Start of Block

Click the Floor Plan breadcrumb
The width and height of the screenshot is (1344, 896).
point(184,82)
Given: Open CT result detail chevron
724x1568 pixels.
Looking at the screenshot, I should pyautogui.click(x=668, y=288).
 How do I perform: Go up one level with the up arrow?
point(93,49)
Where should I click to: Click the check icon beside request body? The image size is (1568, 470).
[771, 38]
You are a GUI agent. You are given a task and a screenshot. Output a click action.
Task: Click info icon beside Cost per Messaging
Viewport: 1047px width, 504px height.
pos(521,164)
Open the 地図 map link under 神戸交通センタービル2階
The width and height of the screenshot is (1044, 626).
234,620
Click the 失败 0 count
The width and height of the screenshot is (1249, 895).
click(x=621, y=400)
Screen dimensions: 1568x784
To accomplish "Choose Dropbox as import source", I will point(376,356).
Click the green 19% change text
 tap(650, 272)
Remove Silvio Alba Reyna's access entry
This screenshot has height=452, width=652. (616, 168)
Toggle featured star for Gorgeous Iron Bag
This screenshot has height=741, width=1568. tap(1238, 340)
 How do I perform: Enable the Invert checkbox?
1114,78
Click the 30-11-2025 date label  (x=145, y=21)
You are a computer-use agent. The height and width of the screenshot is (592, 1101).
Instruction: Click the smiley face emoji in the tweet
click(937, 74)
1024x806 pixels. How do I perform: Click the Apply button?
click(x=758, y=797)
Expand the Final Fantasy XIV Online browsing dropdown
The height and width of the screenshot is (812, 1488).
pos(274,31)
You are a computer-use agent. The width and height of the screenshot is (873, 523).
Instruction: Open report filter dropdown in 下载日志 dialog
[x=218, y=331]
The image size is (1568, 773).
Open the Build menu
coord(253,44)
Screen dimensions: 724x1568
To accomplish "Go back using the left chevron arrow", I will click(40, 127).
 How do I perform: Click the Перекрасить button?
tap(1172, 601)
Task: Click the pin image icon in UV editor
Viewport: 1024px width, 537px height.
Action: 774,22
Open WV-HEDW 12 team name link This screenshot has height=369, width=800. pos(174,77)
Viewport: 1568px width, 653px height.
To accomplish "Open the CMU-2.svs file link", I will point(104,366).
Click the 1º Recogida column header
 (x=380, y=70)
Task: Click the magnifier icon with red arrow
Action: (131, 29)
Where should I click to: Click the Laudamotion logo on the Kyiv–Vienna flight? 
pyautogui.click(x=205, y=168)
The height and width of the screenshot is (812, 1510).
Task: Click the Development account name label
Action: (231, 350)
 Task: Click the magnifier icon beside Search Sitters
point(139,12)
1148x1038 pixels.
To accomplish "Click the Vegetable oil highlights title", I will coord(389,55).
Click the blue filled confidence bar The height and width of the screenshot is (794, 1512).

End of Block

=== What needs to be done ===
Retrieve all lines from the data that contain the string "accomplish".

=== Output of the exercise ===
To accomplish "Choose Dropbox as import source", I will point(376,356).
To accomplish "Go back using the left chevron arrow", I will click(40, 127).
To accomplish "Open the CMU-2.svs file link", I will point(104,366).
To accomplish "Click the Vegetable oil highlights title", I will coord(389,55).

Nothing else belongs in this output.